Felix Salten: Man of Many Faces By Beverley Driver Eddy
Felix Salten: Man of Many Faces By Beverley Driver Eddy
During his lifetime Felix Salten (1869–1945) played a notable role in the cultural life of Vienna as social critic, essayist, playwright, novelist, and screenwriter. He founded the city’s first cabaret, wrote operetta librettos, and penned books about his travels to Palestine and to the United States. He was an authoritative voice on matters of the theater, served as active and honorary President of the Vienna P.E.N.-club, wrote a weekly column for Theodor Herzl’s Zionist newspaper, and was, in the words of his harshest critic Karl Kraus, “the best journalist in Vienna.”
This biographical study firmly positions the multi-faceted Salten within his Vienna context. Wherever possible, Salten speaks for himself in describing events of his own life and aspects of the bustling city around him, from the Habsburg court to the city slums, from the concert hall to the Prater folk’s park.
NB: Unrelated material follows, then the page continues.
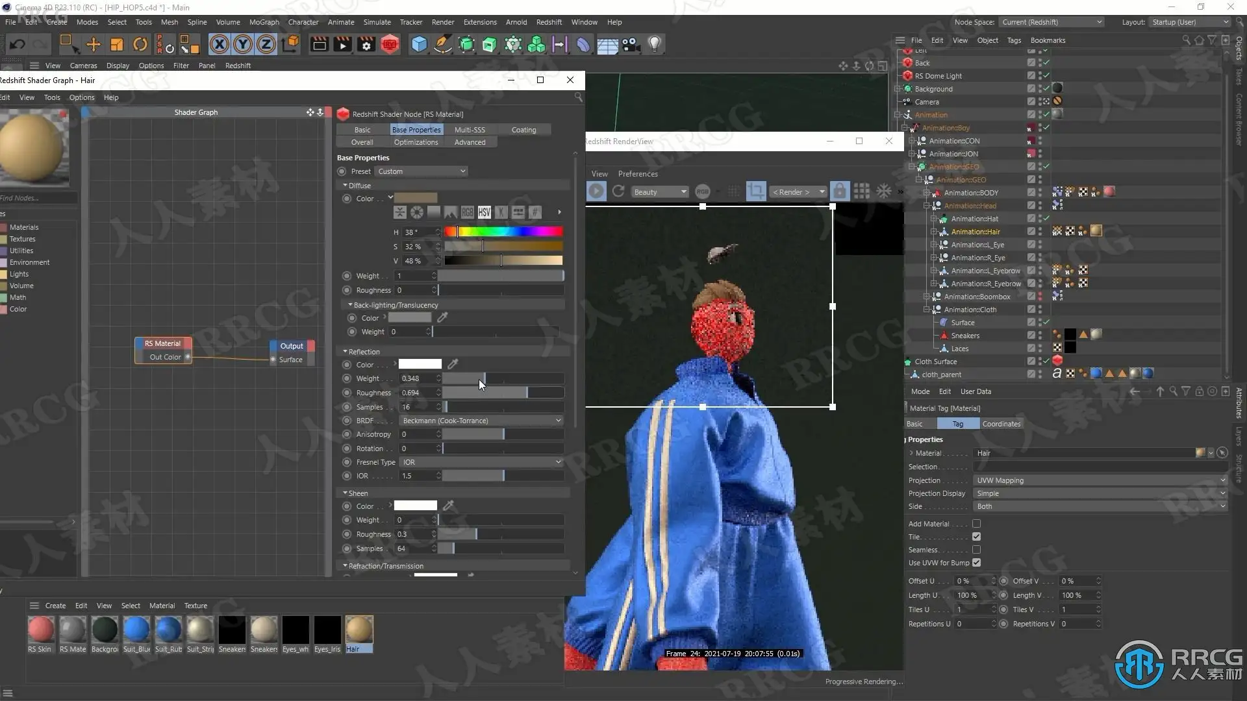Viewport: 1247px width, 701px height.
Task: Toggle the Seamless checkbox
Action: point(976,550)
It reexamines his controversial role in the circle of Young Vienna authors, his difficult friendships with Arthur Schnitzler and Richard Beer-Hofmann, his presumed authorship of Josefine Mutzenbacher, and his thoughts on animal communication as presented in works such as Bambi. A final chapter deals with the “Disneyfication” of Salten and the transformations of three of his novels into American family film fare.
Beverley Driver Eddy is Professor Emerita of German at Dickinson College, in Carlisle, Pennsylvania.